Una settimana di riassestamenti in politica non è bastata alla borsa italiana per salvare i propri indici: ieri, Piazza Affari ha chiuso a –4,74%, seguendo il trend negativo delle borse europee che hanno bruciato oltre 194 miliardi di euro; soltanto le banche europee hanno fatto registrare un calo medio del 3,5%, cifra anche più grande per le banche italiane quotate in borsa. Sempre nella giornata di ieri, però, Wall Street e la borsa francese hanno dato chiari segnali di cedimento, i numeri di Piazza Affari quindi sono da leggersi in questo contesto.

Finmeccanica in borsa ha fatto registrare una flessione di –6% (ricordiamo però lo scandalo dell’inchiesta giudiziaria che ha coinvolto di recente Finmeccanica), giù anche Fiat (-6,8%, anche qui c’è da considerare la notizia della rinuncia agli accordi sindacali da parte di Fiat) e Lottomatica (-4,4%), oltre che tutte le big tra le banche quotate in borsa (Intesa San Paolo –5,6%, Unicredit –3%, Pop Emilia Romagna –7,5%).  In America, gli indici Dow Jones (-2,10%), Nasdaq (-1,92%), S&P 500 (-1,86%) hanno a loro volta risposto ad un episodio di carattere politico: il Governo Obama infatti non ha trovato l’accordo con il supercomitato che avrebbe dovuto stipulare una legge per ridurre il deficit di bilancio di 1.200 miliardi di dollari nei prossimi dieci anni.

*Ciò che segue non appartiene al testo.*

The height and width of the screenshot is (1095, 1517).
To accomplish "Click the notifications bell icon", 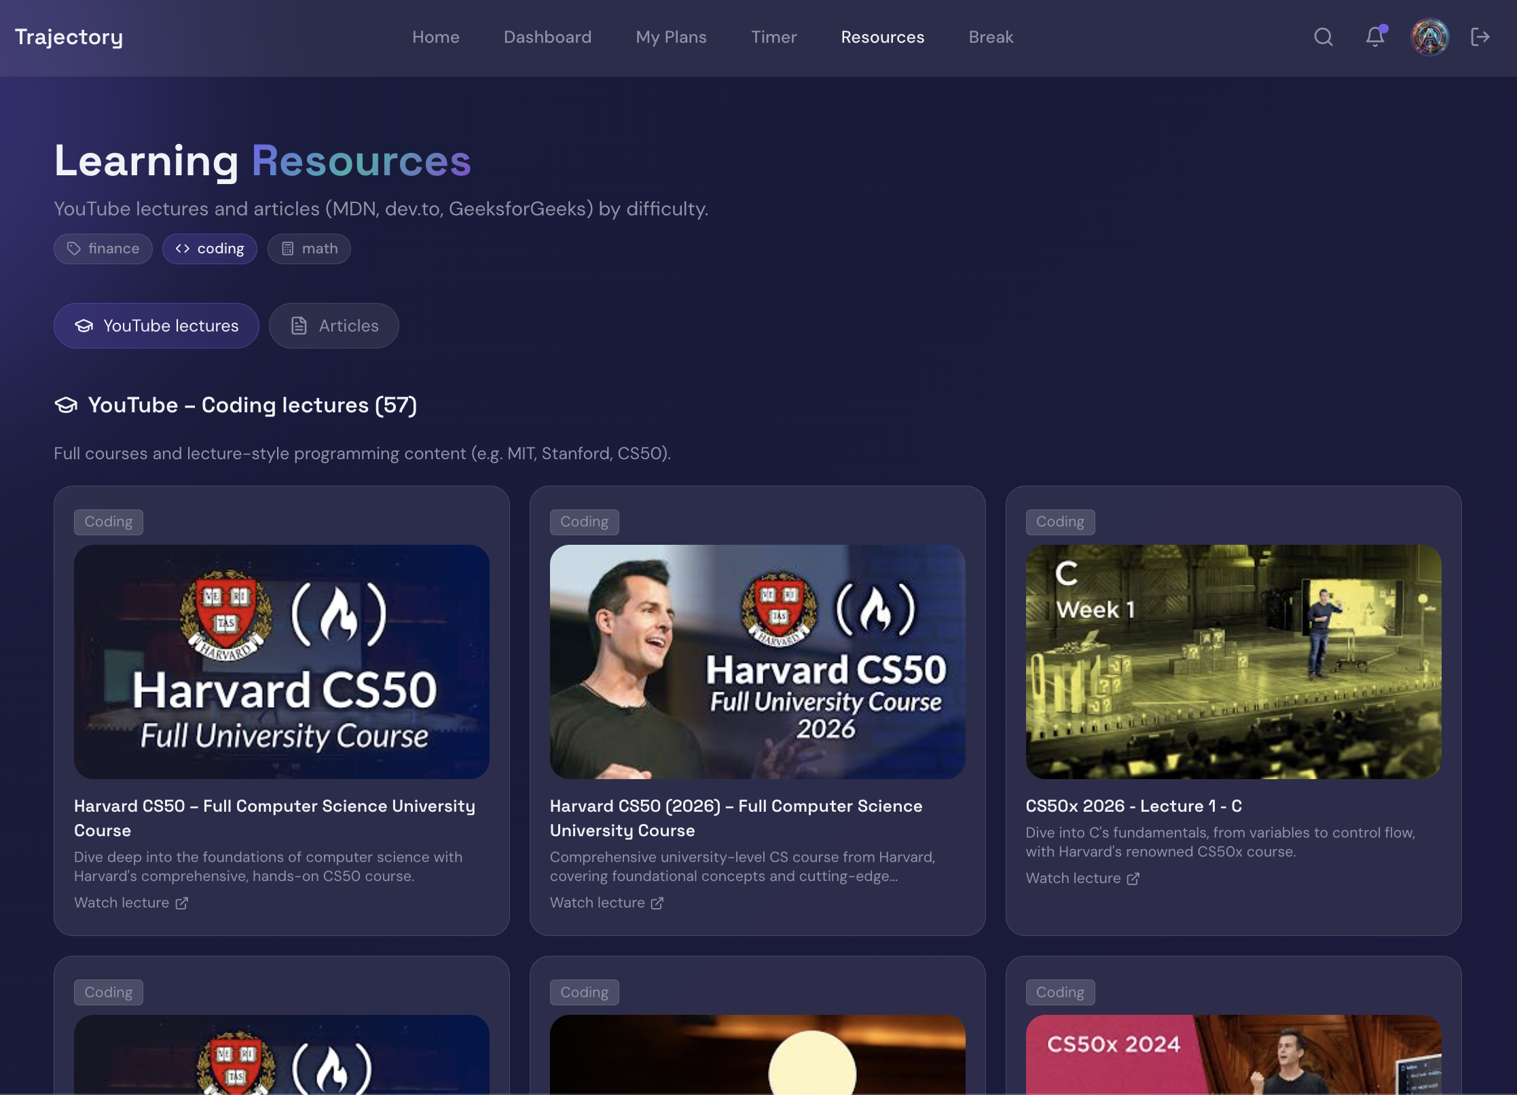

Ci sono, in America, divisioni in politica riguardanti scelte fiscali e spese del budget pubblico. Il presidente Obama, impegnato in un tour presso i principali Paesi europei, adesso ha da risolvere la briga del blocco delle banche e del petrolio iraniano. L’Iran è accusato di essersi isolato a livello internazionale, il blocco delle banche e del petrolio rientra nell’ambito delle mega-sanzioni che le forze mondiali vogliono infliggere all’Iran per la produzione di energia atomica.